Edito

Déguerpissement de Toukra Mousgoum : illustration de la malgouvernance foncière

Déguerpissement de Toukra Mousgoum : illustration de la malgouvernance foncière 1

Ce qui s’est passé la semaine dernière dans la commune du 9ᵉ arrondissement de N’Djamena mérite une attention particulière. L’opération de déguerpissement à Toukra Mousgoum  « improvisée » a laissé des centaines de familles sans abri, contraintes de passer leurs nuits à la belle étoile en pleine saison des pluies.

Au cœur de cette affaire, les autorités communales du 9ᵉ arrondissement. L’administrateur délégué, Fangnuizouné Paul, a tenu des propos devenus viraux sur les réseaux sociaux, à la suite du déguerpissement orchestré par sa commune. Cet acte a provoqué la réaction du ministre de l’Aménagement du territoire, de l’Urbanisme et de l’Habitat, Mahamat Assileck Halata, qui s’est rendu sur le terrain suivi de l’honorable Takilal Ndolassem pour constater la situation.

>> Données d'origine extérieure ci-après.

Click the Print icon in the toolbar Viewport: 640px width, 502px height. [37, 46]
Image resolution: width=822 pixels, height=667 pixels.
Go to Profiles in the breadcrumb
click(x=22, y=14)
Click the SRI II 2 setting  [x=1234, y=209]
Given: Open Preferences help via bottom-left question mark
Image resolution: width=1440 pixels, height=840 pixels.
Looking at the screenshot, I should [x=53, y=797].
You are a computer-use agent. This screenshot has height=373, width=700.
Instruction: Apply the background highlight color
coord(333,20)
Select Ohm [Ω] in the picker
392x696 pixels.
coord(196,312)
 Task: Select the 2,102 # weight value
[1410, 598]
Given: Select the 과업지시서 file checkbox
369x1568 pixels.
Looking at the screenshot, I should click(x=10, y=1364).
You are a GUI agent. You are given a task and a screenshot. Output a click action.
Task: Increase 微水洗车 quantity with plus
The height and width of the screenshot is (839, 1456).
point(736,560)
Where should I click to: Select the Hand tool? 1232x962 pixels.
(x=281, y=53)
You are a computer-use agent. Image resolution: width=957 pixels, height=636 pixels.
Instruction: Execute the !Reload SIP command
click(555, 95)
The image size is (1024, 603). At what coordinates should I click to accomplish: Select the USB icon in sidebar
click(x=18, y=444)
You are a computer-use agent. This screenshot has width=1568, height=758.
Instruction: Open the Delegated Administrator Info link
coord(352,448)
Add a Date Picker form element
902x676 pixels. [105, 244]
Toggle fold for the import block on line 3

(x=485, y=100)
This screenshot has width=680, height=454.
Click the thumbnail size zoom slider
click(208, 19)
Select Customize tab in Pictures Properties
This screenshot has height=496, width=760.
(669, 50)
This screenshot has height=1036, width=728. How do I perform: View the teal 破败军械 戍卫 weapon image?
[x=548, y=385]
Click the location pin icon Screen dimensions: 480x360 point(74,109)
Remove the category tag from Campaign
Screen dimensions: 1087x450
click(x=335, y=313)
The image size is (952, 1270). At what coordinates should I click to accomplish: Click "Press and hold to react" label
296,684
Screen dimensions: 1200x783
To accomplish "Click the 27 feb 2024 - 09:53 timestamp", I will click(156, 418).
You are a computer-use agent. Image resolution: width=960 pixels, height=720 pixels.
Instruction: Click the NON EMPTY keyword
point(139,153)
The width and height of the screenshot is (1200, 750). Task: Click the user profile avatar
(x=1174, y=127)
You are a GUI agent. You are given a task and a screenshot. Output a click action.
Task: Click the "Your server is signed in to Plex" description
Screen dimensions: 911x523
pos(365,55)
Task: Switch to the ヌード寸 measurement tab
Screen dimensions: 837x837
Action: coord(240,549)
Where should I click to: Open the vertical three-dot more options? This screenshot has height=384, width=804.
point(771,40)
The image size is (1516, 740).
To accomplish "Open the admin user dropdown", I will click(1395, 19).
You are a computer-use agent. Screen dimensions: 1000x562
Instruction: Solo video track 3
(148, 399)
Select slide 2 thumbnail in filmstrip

Mais au lieu d’apaiser les tensions, l’administrateur délégué s’est livré aux médias dans un ton jugé « peu courtois » : «Ces ministres ou hauts responsables, sils débarquent sans nous informer et sans passer par notre hiérarchie directe, une fois sur le terrain, les forces de défense et de sécurité que le chef de l’État a mises à notre disposition les chasseront comme des rats…». Des propos qui ont immédiatement suscité l’indignation.

La réponse des autorités de tutelle ne s’est pas fait attendre. Le Vice-premier ministre, ministre de l’Administration du territoire et de la Décentralisation, Limane Mahamat, a suspendu Fangnuizouné Paul de ses fonctions pour « forfaiture ».

Car au-delà de ces querelles institutionnelles, c’est la population qui paie le prix fort. Des familles entières se retrouvent sans toit, exposées aux intempéries. Comment comprendre que des autorités communales procèdent à un déguerpissement en pleine saison des pluies, sans autorisation préalable et sans solution de relogement ? Le rôle des communes est d’administrer de manière responsable leur territoire, mais elles doivent agir dans le cadre fixé par l’État. Quant au gouvernement, il ne peut se contenter de jouer les sapeurs-pompiers après coup : il lui revient d’anticiper, de coordonner et de protéger les citoyens.

Cette affaire révèle une double défaillance : d’un côté, une commune qui outrepasse ses prérogatives ; de l’autre, un État qui réagit dans l’urgence au lieu de prévenir. Et ce sont les habitants de Toukra Mousgoum  qui en subissent les conséquences.  Au-delà du cas du 9ème arrondissement, cette situation illustre le grave état de malgouvernance du foncier dans notre pays. Et ce n’est pas pour rien que 80% des contentieux devant les tribunaux sont liés au foncier.